Advertisement
If you have a new account but are having problems posting or verifying your account, please email us on hello@boards.ie for help. Thanks :)
Hello all! Please ensure that you are posting a new thread or question in the appropriate forum. The Feedback forum is overwhelmed with questions that are having to be moved elsewhere. If you need help to verify your account contact hello@boards.ie
Hi all,
Vanilla are planning an update to the site on April 24th (next Wednesday). It is a major PHP8 update which is expected to boost performance across the site. The site will be down from 7pm and it is expected to take about an hour to complete. We appreciate your patience during the update.
Thanks all.

Air Conditioning

  • 07-09-2021 9:34am
    #1
    Registered Users Posts: 512 ✭✭✭


    Grateful for any feedback from anyone that has installed air conditioning in their house.

    Contemplating putting a unit in open plan living area and master bedroom.



Comments

  • Moderators, Home & Garden Moderators Posts: 10,140 Mod ✭✭✭✭BryanF


    You mean heat recovery ventilation?



  • Registered Users Posts: 512 ✭✭✭Frozen Veg




  • Moderators, Home & Garden Moderators Posts: 10,140 Mod ✭✭✭✭BryanF


    never considered installing aircon in a dwelling in Ireland.

    generally the solution is fabric upgrade and position of windows

    can you describe your accommodation?



  • Registered Users Posts: 369 ✭✭Biker1


    I can see circumstances where air conditioning would be necessary in poorly designed new houses. i.e huge south and west facing windows. Clearly the designers are not carrying out an overheating analysis at design stage.



  • Registered Users Posts: 512 ✭✭✭Frozen Veg


    Over heating is a problem with the majority of new houses now.



  • Advertisement
  • Registered Users Posts: 1,419 ✭✭✭Merrion


    An air-to-air heat exchanger can provide cooling in the summer and heating in the winter.

    If it is a large open-plan area then the "cassette" in the ceiling might be a good way of doing it?

    (Installation not cheap as requires an f-gas certified installer)



  • Moderators, Home & Garden Moderators Posts: 10,140 Mod ✭✭✭✭BryanF


    Rubbish. that’s a ridiculous generalisation. Please provide data to back-up this statement ?

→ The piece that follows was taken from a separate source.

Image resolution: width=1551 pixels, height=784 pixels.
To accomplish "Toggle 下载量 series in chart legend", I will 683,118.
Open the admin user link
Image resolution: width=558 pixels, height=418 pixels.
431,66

  • Registered Users Posts: 2,876 ✭✭✭Borzoi


    Dont live with it, but do work with it. There's not too many domestic installations here, and many of those are in the trade. Having said that, any I know are happy with it. Its not cheap, you'll pay €2-3k per room



  • Registered Users Posts: 1,702 ✭✭✭poker--addict


    Got a quote or two last year and 2-3k per room it was. With solar panels running costs would be minimal, not sure how often they need servicing?

    Would it be possible to DIY install and service?

    😎



  • Registered Users Posts: 870 ✭✭✭bemak


    I agree that it's a generalised comment but I also think that the negative impact of solar gain is often overlooked in newer builds. Cheap glazing has a lot to do with it as the glass used often has a higher g-value which allows more heat to pass through. I recently put in a large west-facing slider into my own kitchen/dining but I was careful to specify glass with a low g-value. As a result, the solar gain from the glazing is negligible - to the extent that we haven't even bothered with blinds. In contrast, the bedrooms on the same side of the house with older double glazing (installed by previous owner) bake in weather like this - even with blinds.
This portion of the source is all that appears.